Activities: Lastly, and only after the two previous steps, you can decide on what to do. Then you know what your customers need and where. Now you can make decisions on what is most important in your specific situation and how to best go about it.

Target Customers
A very important pre-condition for going through these three steps is defining your target customer group.
“WHO’s journey are we looking at?”
There will be some very general, universal customer needs and touchpoints, no matter who your customers are. But there are also specific needs and pains of specific customer segments or specific touchpoints for them, and these might make all the difference for your offering and the Customer Journey you design for them. Just think of older people vs. young kids, city folks vs. country people, higher vs. lower income groups, people in specific life situation, locations, or with any specific preferences or attitudes.

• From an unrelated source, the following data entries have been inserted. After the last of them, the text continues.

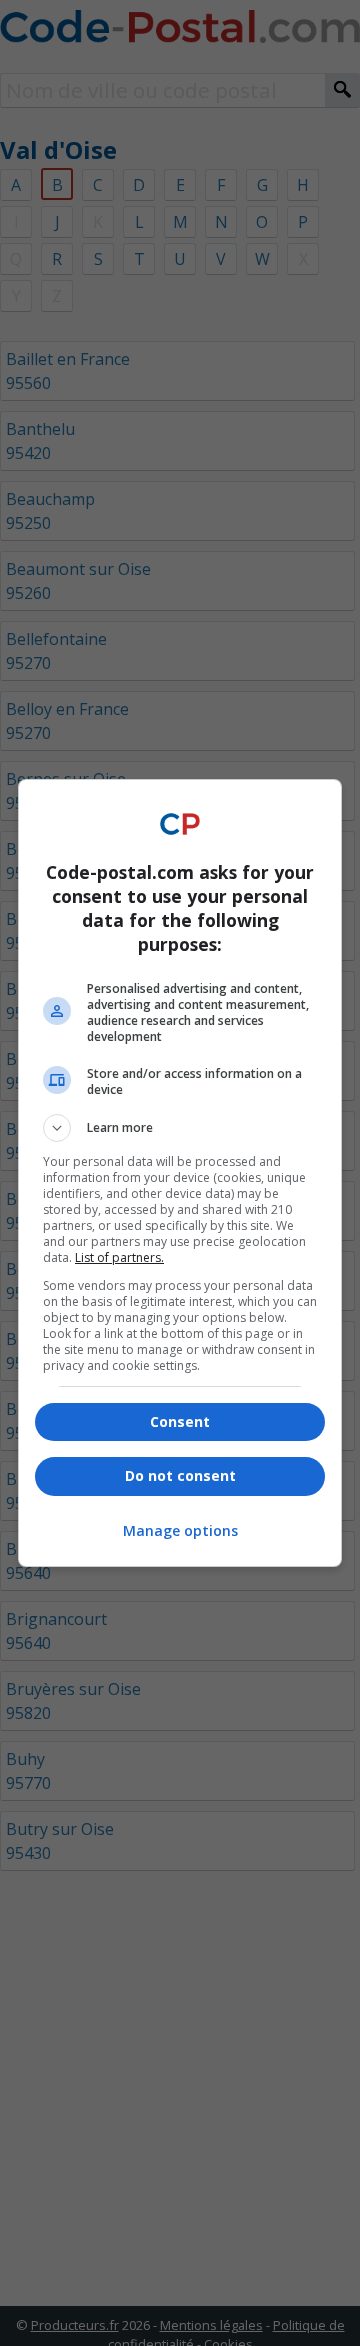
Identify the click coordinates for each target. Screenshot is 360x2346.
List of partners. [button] (119, 1257)
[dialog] (180, 1173)
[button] (180, 1128)
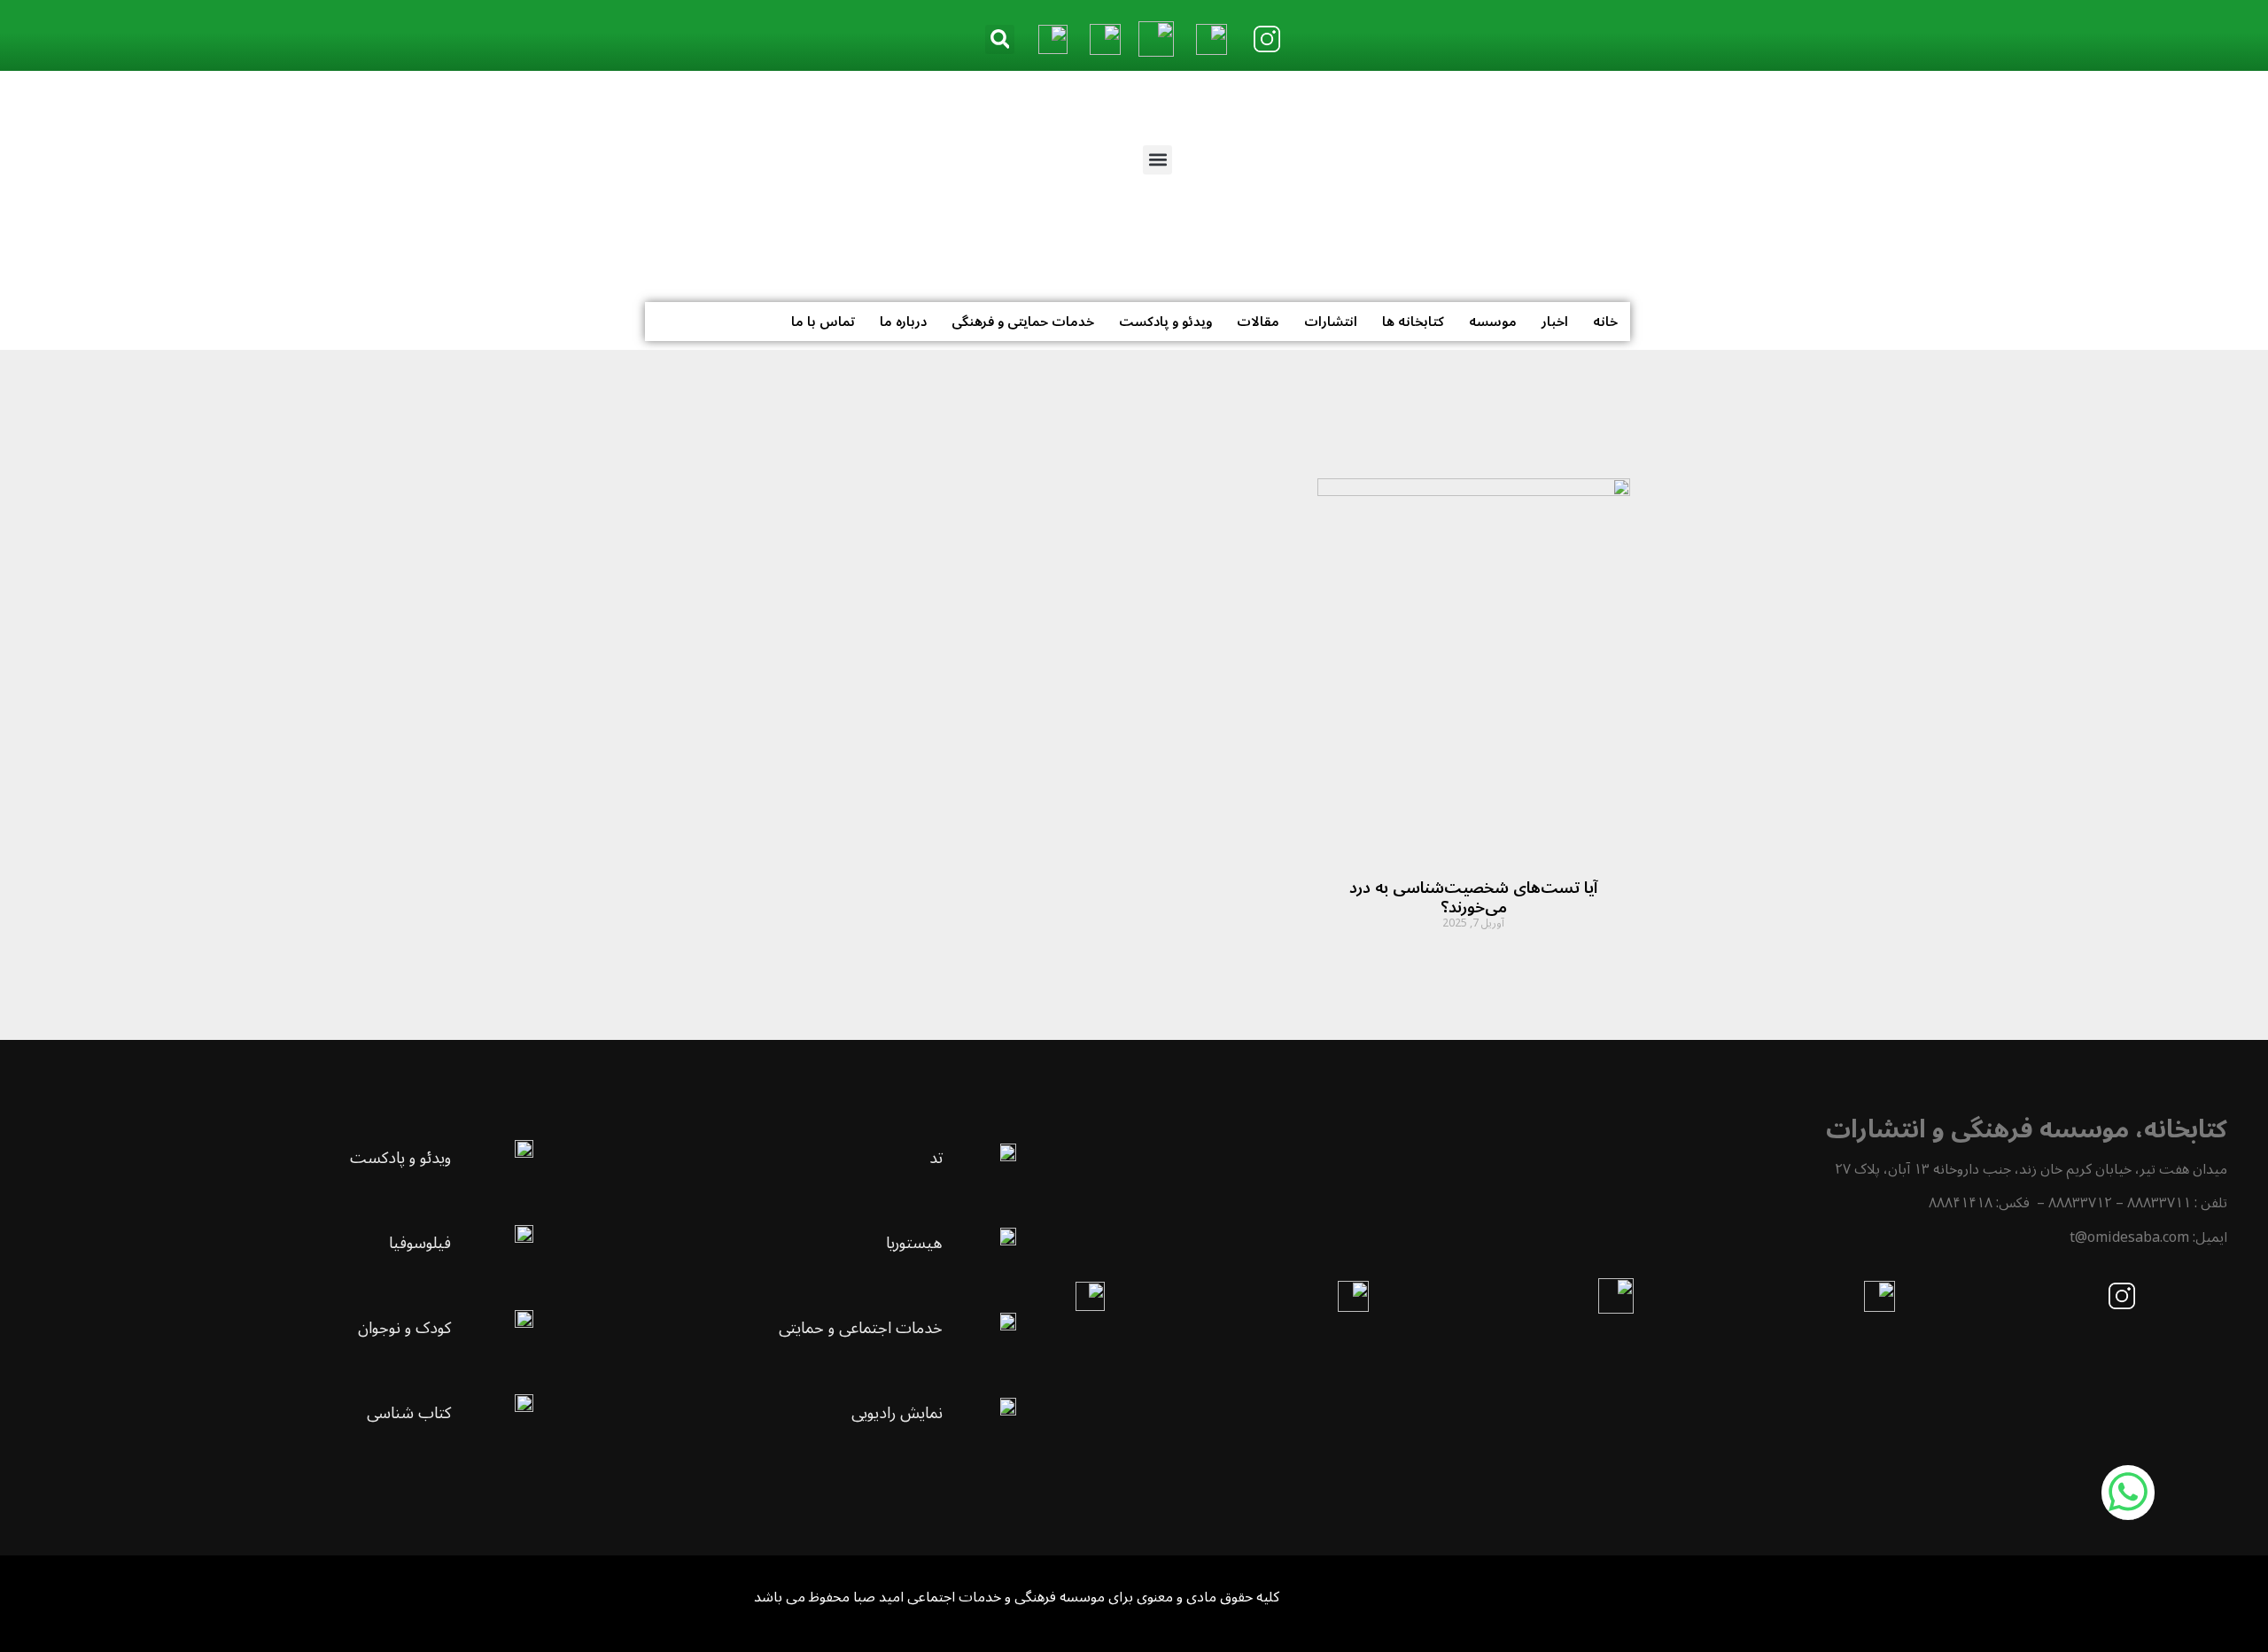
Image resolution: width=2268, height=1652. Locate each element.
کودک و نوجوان (404, 1328)
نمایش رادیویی (897, 1413)
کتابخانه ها (1413, 321)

I will do another article on the importance of customer segmentation and give you guidance and tools to identify promising target groups for you.
A solid target group understanding will not only help you to identify critical (unmet) needs along their journey. It will also help you to become creative with your touchpoints and activities – and that you must! What do your customers experience with you and where? What is special and different or even delightfully surprising about it? What is your unique proposition to them, that makes them chose you over others? And this does not only refer to your product or service that they use. It also counts for experiences at various touchpoints in their Awareness, Search and Purchase Phases, to get them to buy you in the first place.